01.03.03 - Section 3
Section III. Of the proposition that “The essence of the virtue and vice of dispositions of the heart and acts of the will, lies not in their cause, but in their nature.”(97) For the sake of greater distinctness, we shall confine our attention to a single branch of this complex proposition; namely, that the essence of virtuous acts of the will lies not in their cause, but their nature. Our reasoning in relation to this point, may be easily applied to the other branches of the proposition.

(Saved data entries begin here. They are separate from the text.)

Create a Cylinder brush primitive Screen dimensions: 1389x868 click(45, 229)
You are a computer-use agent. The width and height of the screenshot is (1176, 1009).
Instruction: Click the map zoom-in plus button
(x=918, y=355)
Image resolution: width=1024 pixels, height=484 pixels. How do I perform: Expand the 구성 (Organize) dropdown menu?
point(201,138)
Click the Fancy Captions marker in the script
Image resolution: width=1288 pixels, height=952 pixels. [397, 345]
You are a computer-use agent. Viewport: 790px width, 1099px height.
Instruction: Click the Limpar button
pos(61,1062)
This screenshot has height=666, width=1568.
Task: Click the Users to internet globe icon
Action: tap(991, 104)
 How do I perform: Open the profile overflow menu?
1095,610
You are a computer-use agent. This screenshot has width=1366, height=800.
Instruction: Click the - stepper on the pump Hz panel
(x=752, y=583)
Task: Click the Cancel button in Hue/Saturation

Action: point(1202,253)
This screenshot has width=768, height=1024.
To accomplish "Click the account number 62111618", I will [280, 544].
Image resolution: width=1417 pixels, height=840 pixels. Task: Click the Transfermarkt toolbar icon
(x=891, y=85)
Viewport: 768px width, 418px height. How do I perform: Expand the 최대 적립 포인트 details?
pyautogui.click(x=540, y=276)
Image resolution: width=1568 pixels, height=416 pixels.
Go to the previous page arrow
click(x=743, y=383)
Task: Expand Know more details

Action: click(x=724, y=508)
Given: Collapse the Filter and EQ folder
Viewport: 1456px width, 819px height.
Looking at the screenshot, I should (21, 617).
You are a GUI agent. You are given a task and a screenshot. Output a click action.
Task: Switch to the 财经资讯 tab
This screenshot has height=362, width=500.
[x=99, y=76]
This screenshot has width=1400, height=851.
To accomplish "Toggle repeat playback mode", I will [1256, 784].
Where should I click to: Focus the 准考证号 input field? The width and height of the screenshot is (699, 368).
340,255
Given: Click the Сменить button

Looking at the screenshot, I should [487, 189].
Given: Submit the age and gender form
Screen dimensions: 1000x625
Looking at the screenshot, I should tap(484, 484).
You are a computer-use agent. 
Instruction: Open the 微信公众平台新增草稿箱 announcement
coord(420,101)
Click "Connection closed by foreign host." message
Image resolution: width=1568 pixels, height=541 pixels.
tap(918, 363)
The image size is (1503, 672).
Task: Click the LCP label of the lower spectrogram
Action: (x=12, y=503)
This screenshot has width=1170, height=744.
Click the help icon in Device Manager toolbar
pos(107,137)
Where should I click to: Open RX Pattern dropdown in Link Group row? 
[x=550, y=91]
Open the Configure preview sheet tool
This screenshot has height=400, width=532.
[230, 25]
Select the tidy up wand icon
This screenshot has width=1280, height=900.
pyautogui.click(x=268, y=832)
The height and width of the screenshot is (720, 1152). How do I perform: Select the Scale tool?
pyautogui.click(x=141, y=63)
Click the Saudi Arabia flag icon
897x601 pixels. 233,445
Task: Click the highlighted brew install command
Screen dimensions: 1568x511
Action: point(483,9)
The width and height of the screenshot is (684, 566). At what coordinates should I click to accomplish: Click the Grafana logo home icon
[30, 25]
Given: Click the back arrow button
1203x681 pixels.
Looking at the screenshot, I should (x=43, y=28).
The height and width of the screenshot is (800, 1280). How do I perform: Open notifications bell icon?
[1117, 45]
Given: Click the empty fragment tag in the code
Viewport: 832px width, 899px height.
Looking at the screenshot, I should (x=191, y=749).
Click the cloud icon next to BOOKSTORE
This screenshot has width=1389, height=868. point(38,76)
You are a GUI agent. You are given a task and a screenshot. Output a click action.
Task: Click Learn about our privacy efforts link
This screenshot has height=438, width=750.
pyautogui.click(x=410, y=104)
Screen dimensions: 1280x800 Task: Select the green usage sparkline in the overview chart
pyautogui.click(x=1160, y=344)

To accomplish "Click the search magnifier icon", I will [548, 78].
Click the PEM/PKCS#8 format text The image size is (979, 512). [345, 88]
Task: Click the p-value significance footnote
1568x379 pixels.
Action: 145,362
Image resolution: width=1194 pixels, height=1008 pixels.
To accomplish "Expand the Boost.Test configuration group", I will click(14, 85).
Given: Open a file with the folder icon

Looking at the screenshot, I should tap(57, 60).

We admit, then, that the essence of a virtuous act lies in its nature. If this means that the nature of a virtuous act lies in its nature, or its essence lies in its essence, it is certainly true; and even if the author attached different ideas to the terms essence and nature, we do not care to search out his meaning; as we may very safely admit his proposition, whatever may be its signification. We are told by the editor, that the whole proposition is very important on account of “the negative part,” namely, that “the essence of virtue and vice lies not in their cause.” We are also willing to admit, that the essence of everything lies in its own nature, and not in its cause. But why is this proposition brought forward? What purpose is it designed to serve in the philosophy of the author? This question is easily answered. He contends that true virtue may be, and is, necessitated to exist by powers and causes over which we have no control. If we raise our eyes to such a source of virtue, its intrinsic lustre and beauty seem to fade from our view. The author, indeed, endeavours to explain why it is, that the scheme of necessity seems to be inconsistent with the nature of true virtue. The main reason is, says he, because we imagine that the essence of virtue and vice consists, not in their nature, but in their origin and cause. Hence this persuasion not to busy ourselves about the origin or cause of virtue and vice, but to estimate them according to their nature.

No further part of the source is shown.